SPoRt - Safe Policy Ratio: Certified Training and Deployment of Task Policies in Model-Free RL

Published: 15 Jun 2025, Last Modified: 07 Aug 2025AIA 2025EveryoneRevisionsBibTeXCC BY 4.0
Keywords: reinforcement learning, safe RL, LTL, policy adaptation, scenario approach, robust control
TL;DR: A model-free RL approach for adapting an existing 'safe' policy to maximize task-specific reward a while maintaining a bound on safety violation known prior to rollout.

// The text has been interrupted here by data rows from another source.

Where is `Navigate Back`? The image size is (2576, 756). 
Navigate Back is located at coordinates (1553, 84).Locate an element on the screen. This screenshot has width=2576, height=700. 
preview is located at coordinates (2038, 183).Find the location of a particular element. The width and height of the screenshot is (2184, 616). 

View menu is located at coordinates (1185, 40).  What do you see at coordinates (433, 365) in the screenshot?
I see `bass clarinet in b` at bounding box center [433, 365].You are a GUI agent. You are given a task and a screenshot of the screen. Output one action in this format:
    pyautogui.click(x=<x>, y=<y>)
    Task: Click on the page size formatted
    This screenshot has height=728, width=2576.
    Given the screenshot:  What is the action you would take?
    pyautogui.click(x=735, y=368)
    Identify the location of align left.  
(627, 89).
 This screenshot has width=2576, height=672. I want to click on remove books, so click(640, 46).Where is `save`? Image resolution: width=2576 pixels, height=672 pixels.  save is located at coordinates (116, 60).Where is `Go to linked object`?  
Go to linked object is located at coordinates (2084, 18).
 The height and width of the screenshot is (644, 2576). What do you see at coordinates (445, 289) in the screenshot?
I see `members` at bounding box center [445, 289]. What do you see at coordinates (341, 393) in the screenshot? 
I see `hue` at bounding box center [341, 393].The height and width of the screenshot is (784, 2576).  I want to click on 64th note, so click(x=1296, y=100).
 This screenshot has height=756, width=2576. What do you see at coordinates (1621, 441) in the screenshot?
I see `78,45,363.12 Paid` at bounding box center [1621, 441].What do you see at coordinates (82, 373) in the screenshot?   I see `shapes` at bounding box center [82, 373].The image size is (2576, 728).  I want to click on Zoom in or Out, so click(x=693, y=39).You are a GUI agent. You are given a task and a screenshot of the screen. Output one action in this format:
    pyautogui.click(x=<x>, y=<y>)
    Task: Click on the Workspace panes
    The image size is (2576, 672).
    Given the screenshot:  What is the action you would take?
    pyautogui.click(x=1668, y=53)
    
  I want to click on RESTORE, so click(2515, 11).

Abstract: To apply reinforcement learning to safety-critical applications, we ought to provide safety guarantees during both policy training and deployment. In this work, we present theoretical results that place a bound on the probability of violating a safety property for a new task-specific policy in a model-free, episodic setting. This bound, based on a maximum policy ratio computed with respect to a 'safe' base policy, can also be applied to temporally-extended properties (beyond safety) and to robust control problems. To utilize these results, we introduce SPoRt, which provides a data-driven method for computing this bound for the base policy using the scenario approach, and includes Projected PPO, a new projection-based approach for training the task-specific policy while maintaining a user-specified bound on property violation. SPoRt thus enables users to trade off safety guarantees against task-specific performance. Complementing our theoretical results, we present experimental results demonstrating this trade-off and comparing the theoretical bound to posterior bounds derived from empirical violation rates.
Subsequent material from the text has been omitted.